Multiple problems existed with the Meyer lemon tree that was introduced in 1908 by Frank Meyer. In the 1940s it was banned from the U.S. for carrying a virus that devastated other citrus crops. The Meyer lemon tree was reinvented and improved in 1970. This is the variety grown today as a hardy producer, suitable for container growing. The Meyer Improved dwarf experiences fewer problems than the original.
Provide the Meyer Improved dwarf with good soil drainage, whether planting in a container or in the ground. A condition called foot rot can kill the tree and is caused by poor soil drainage. Diagnose poor drainage by yellowing leaves and soggy soil. If leaves are yellowing and soil is not too wet, fertilization is needed.
Fertilize the Meyer lemon regularly with a high-nitrogen fertilizer in slow-release form. Supplemental fertilization through foliar feeding aids health and fruit production. Withhold fertilizer during winter. Diagnosis of fertilizer deficiency is made when flowering and fruit are not abundant. Leaf drop may signal nitrogen or iron deficiency and not enough water. Citrus fertilizer, such as Miracid, is ideal for the Meyer Improved dwarf.
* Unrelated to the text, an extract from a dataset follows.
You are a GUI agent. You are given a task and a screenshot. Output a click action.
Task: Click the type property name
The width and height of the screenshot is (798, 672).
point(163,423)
Water the tree regularly, maintaining soil that is moist. Dry soil creates leaf drop. Provide humidity to the Meyer improved dwarf by placing a pebble tray near the containerized tree. Low humidity is indicated when buds drop from the tree.
Remove competing weeds that grow near the ground-planted tree. Meyer lemon, as a grafted tree, produces many suckers from the base, particularly in containerized trees. Remove suckers regularly by breaking or cutting.
Prune fruit clusters when they produce five or six small fruits. Two fruits should be left in each cluster for the largest and juiciest fruit.